Task instructions:
1: In the Zotefoams commentary, by how much did H1 profit before tax rise?
2: Please transcribe the stretch of the Zotefoams commentary from "380p (£185m) - Interim" through "30 June 2023.".

Start of Given passage

I'm rather pleased there's no news today, as there are plenty of backlog items I want to look at, so I'll focus on that today.
Also if you've spotted anything particularly interesting, then do leave a comment below, with reasons why it's worth a look, and I could be persuaded to cast an eye over it!
Paul’s Section:
Zotefoams (LON:ZTF)
380p (£185m) - Interim Results (8 Aug) - Paul - GREEN
8 August 2023 - Zotefoams plc ("Zotefoams", the "Company" or the "Group"), a world leader in cellular materials technology, today announces its interim results for the six months ended 30 June 2023.
Strong sales growth and recovery in gross margin drives record H1 profit
Zotefoams makes specialist foam products, which are used where light weight and performance factors are important - eg the biggest product is special soles for trainers (NIKE - exclusivity agreement recently extended to end 2029), aircraft seats (recovery in the sector underway), lots of other things, and a blue-sky development project called ReZorce - for fully recyclable drinks cartons. It has freehold factories in the UK and USA, and a leased (from memory) site in Poland. A recent capex programme saw all the factories modernised, largely completed now.
I need to properly read through the results statement, and watch the recording of its IMC webinar on 8 August. So this section is just my preliminary thoughts, for a share I already like, and have on my top 20 watchlist for 2023 (which is still doing quite well considering market conditions - up 8% YTD - the 13 winners have more than offset 3 profit warnings). I’m hoping to find a spot where I can pick up a few ZTF myself, but the price remains stubbornly high!
Key numbers -
- H1 revenue up 9% to £64.6m
- Profit before tax up 30% to £7.4m, a healthy 11.5% PBT margin, indicating fairly good pricing power - something that has been proven over the last couple of years with higher input prices being passed on successfully to clients.

End of Given passage
Start of Entries supplied

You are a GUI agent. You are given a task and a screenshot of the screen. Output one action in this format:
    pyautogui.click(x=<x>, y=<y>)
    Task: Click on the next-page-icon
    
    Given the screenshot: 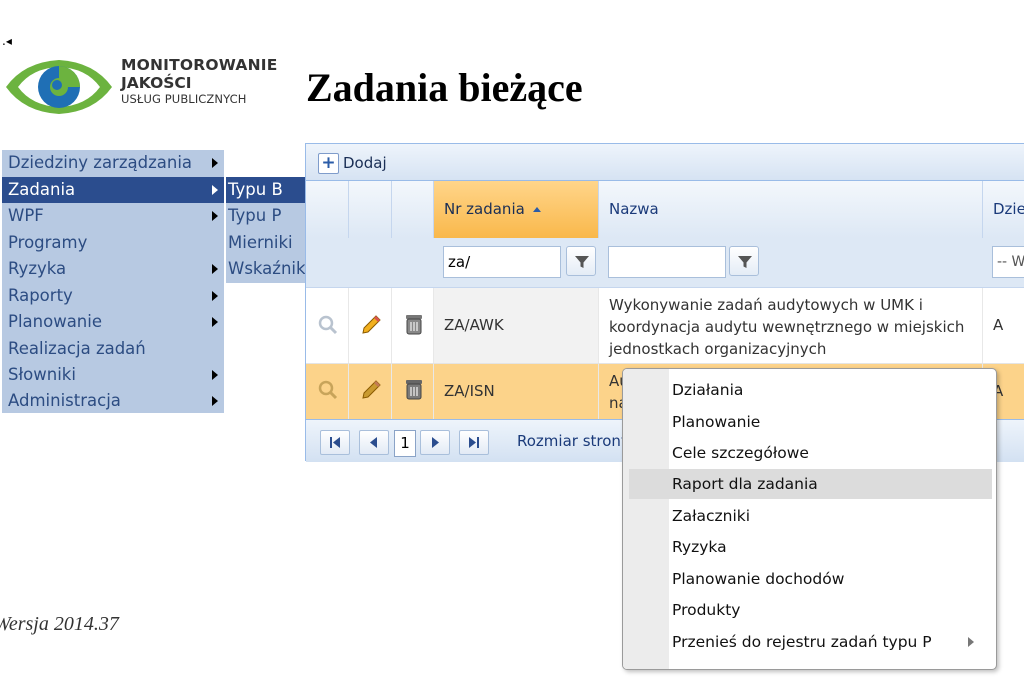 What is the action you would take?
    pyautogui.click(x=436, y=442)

End of Entries supplied
Start of Entries supplied

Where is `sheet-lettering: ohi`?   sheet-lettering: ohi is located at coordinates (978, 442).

End of Entries supplied
Start of Entries supplied

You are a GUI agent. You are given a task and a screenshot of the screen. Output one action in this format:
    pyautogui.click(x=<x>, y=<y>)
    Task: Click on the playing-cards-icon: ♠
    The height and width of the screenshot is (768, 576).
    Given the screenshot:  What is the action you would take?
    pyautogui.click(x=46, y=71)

End of Entries supplied

Exercise solutions:
1: It rose 30%, to £7.4m.

2:
380p (£185m) - Interim Results (8 Aug) - Paul - GREEN
8 August 2023 - Zotefoams plc ("Zotefoams", the "Company" or the "Group"), a world leader in cellular materials technology, today announces its interim results for the six months ended 30 June 2023.